Records to process:
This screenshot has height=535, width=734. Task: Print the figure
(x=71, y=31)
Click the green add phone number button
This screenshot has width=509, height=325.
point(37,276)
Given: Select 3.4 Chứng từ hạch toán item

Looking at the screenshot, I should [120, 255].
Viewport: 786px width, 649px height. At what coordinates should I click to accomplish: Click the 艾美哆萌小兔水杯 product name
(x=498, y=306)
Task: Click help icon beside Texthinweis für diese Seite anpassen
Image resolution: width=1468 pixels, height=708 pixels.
--
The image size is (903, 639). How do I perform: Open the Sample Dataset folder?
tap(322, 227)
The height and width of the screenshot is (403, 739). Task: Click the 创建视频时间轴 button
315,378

Your goal: Reproduce exactly, and only, the part of the listing above that begins at the line with "This screenshot has height=535, width=734." and goes on through the line with "Image resolution: width=1468".

Answer to this exercise:
This screenshot has height=535, width=734. Task: Print the figure
(x=71, y=31)
Click the green add phone number button
This screenshot has width=509, height=325.
point(37,276)
Given: Select 3.4 Chứng từ hạch toán item

Looking at the screenshot, I should [120, 255].
Viewport: 786px width, 649px height. At what coordinates should I click to accomplish: Click the 艾美哆萌小兔水杯 product name
(x=498, y=306)
Task: Click help icon beside Texthinweis für diese Seite anpassen
Image resolution: width=1468 pixels, height=708 pixels.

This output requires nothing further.